Einige Formen des Haarausfalls können, sollen oder dürfen nicht durch eine Haartransplantation behandelt werden, während andererseits der Erfolg einer Haartransplantation vielfach durch ergänzende Maßnahmen verstärkt werden kann.

Abhängig von der Art des Haarausfalls und den Wünschen der Betroffenen erfolgen eine Beratung zur Haut und Haarpflege, eine Lebensstilempfehlung zu Ernährung und Nahrungsergänzungsstoffen sowie eine Anleitung zu Stressabbau und Problembewältigung.
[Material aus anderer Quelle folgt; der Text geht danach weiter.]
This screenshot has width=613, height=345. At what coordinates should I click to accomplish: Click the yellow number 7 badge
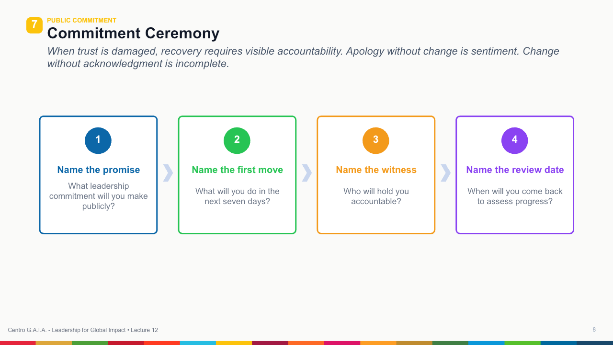tap(34, 25)
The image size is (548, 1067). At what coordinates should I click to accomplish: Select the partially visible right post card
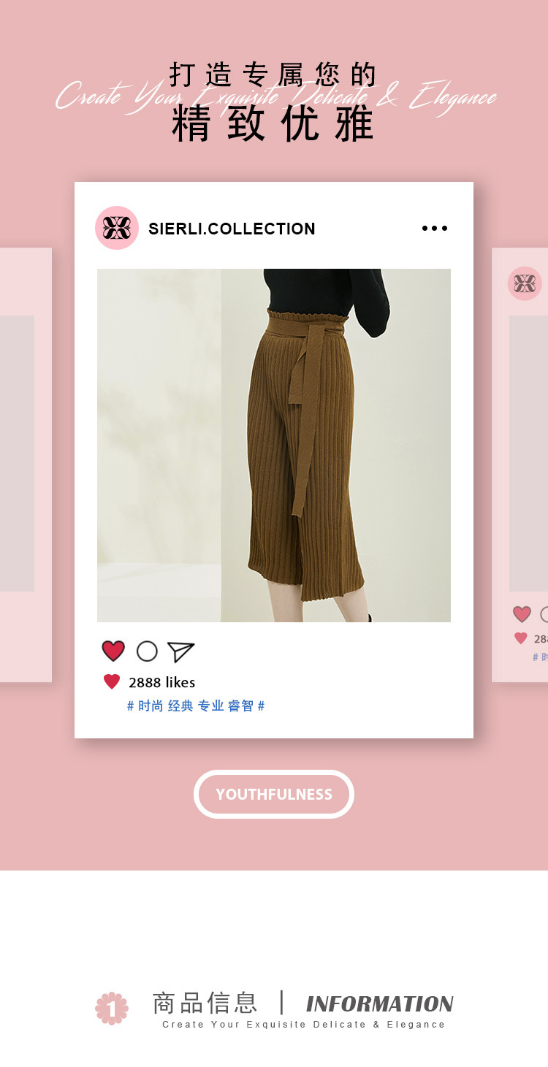(x=520, y=465)
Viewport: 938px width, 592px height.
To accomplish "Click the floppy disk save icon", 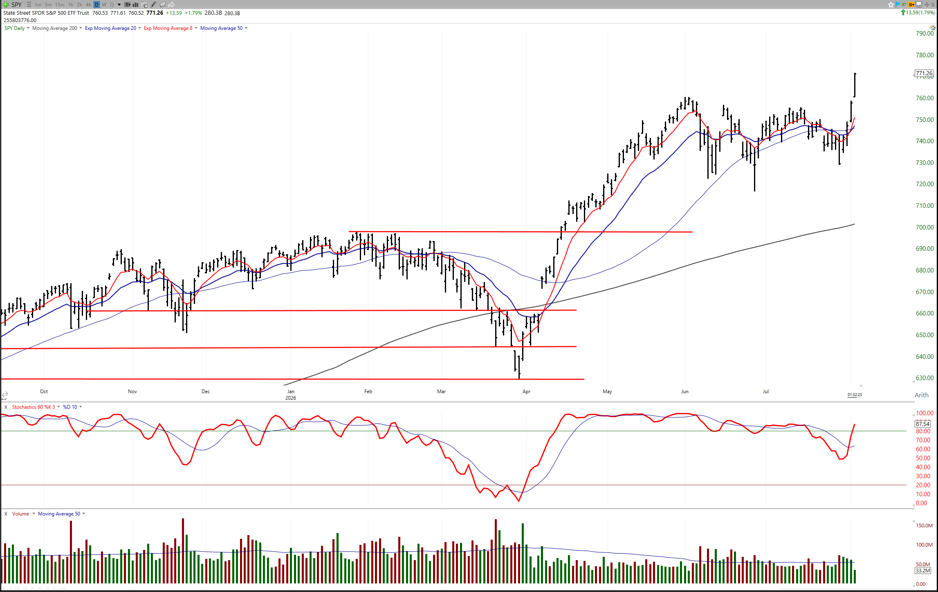I will point(918,5).
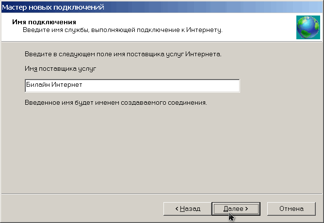Click the word Интернет inside the text field

67,85
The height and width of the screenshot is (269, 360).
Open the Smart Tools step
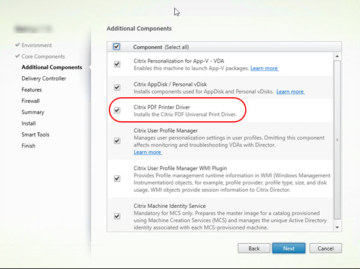[x=35, y=135]
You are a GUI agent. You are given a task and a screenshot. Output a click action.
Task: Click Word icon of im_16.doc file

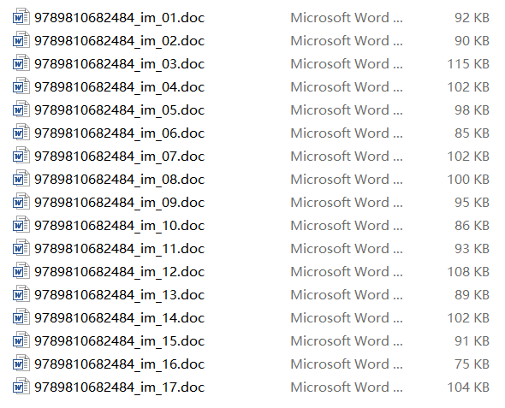[x=21, y=364]
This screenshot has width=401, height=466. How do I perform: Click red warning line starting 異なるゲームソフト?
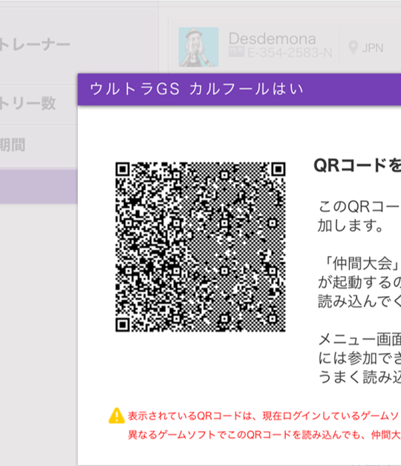[264, 435]
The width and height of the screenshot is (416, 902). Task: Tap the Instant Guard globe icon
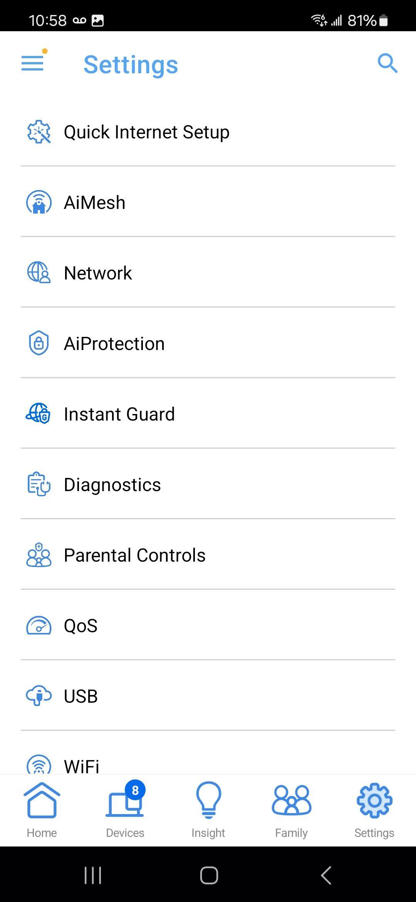39,414
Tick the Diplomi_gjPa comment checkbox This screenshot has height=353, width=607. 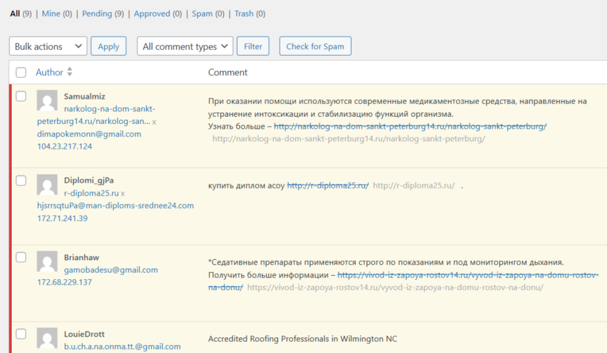click(21, 180)
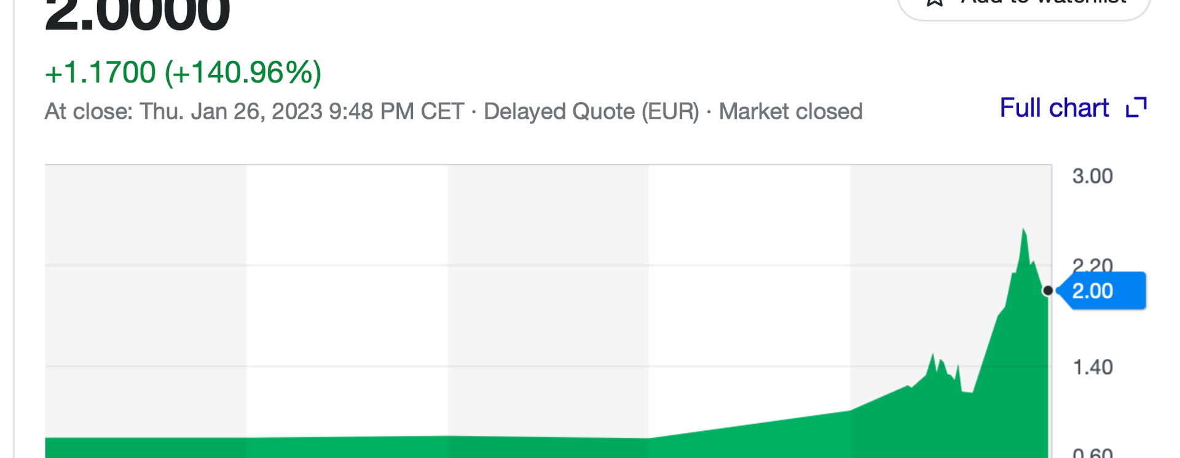Click the large 2.0000 price heading
Screen dimensions: 1180x458
coord(137,14)
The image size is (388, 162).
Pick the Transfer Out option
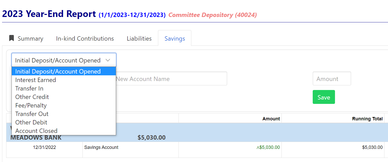[x=32, y=114]
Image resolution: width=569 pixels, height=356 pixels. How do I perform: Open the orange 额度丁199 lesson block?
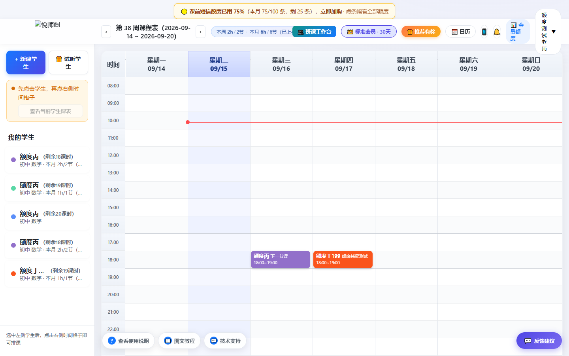[x=343, y=259]
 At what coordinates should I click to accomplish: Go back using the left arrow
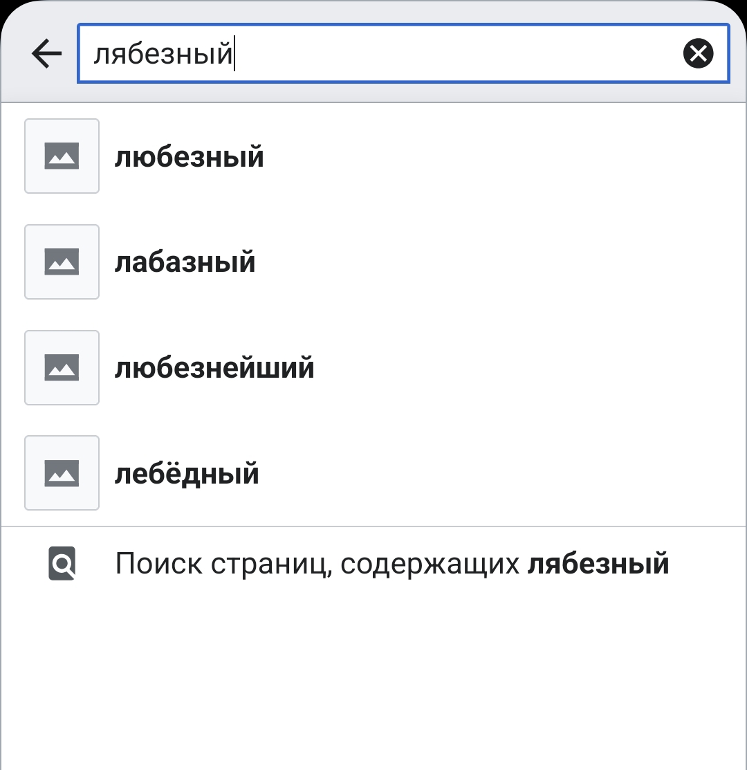coord(47,53)
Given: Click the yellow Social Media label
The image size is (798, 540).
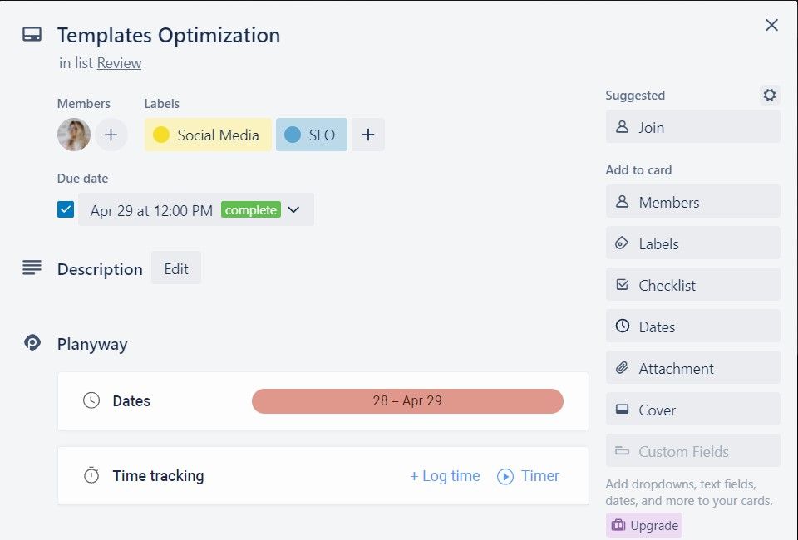Looking at the screenshot, I should coord(208,135).
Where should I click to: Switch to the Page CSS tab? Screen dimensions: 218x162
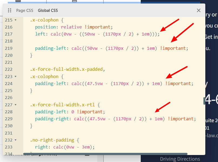pyautogui.click(x=25, y=10)

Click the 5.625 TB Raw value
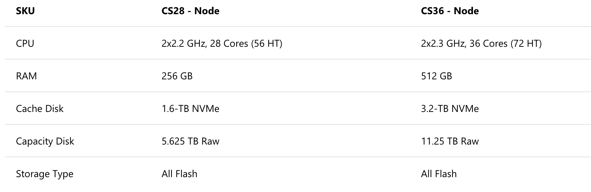[191, 141]
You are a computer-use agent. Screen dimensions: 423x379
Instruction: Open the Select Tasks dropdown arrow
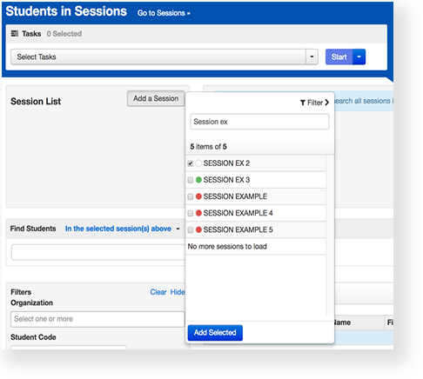(312, 57)
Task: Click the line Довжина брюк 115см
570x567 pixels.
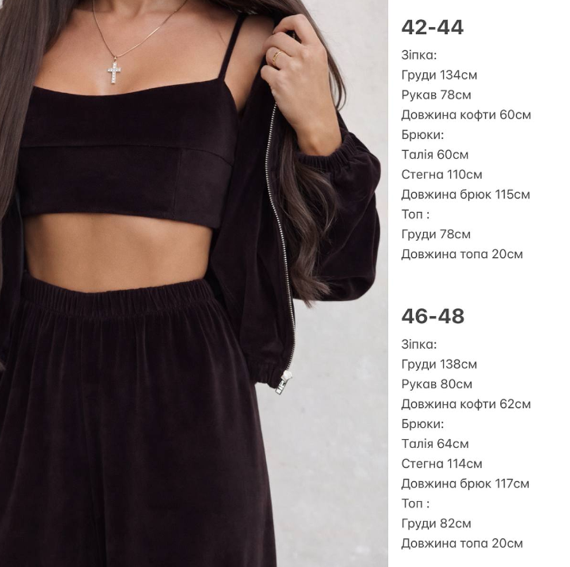Action: click(466, 195)
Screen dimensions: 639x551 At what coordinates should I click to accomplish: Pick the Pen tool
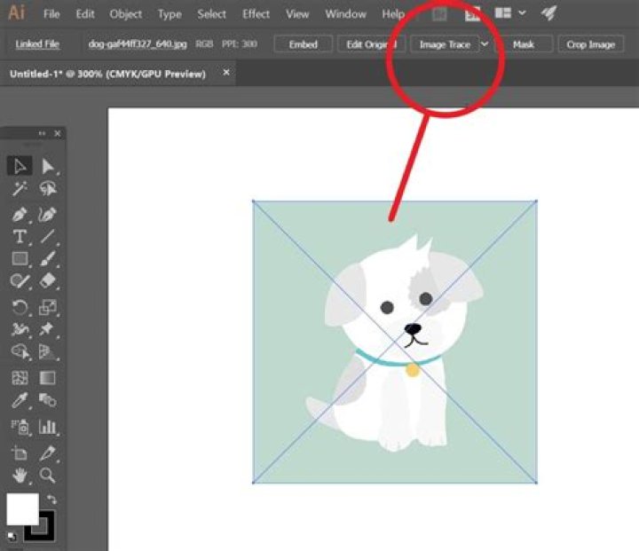20,214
Bei Bedarf und nach ausführlicher Beratung werden Basispräparate wie Zink, Biotin, Folsäure, Vitamin B6, Vitamin B12, Eisen sowie Spurenelemente, Aminosäuren und Antioxidantien verordnet (z.B. Pantovigar N). Bei hormonell beeinflusstem Haarsausfall werden bei Frauen Hormone wie Estradiol gegeben, während sich bei Männern Finasterid (Propecia) bewährt hat. Geschlechtsspezifisch sinnvolle und an der Kopfhaut direkt gegen Haarausfall wirksam sind Minoxidil (Regaine), Aminexil und alfatradiolhaltige Lösungen wie Ell-Cranell und Pantostin sowie eigene Rezepturen.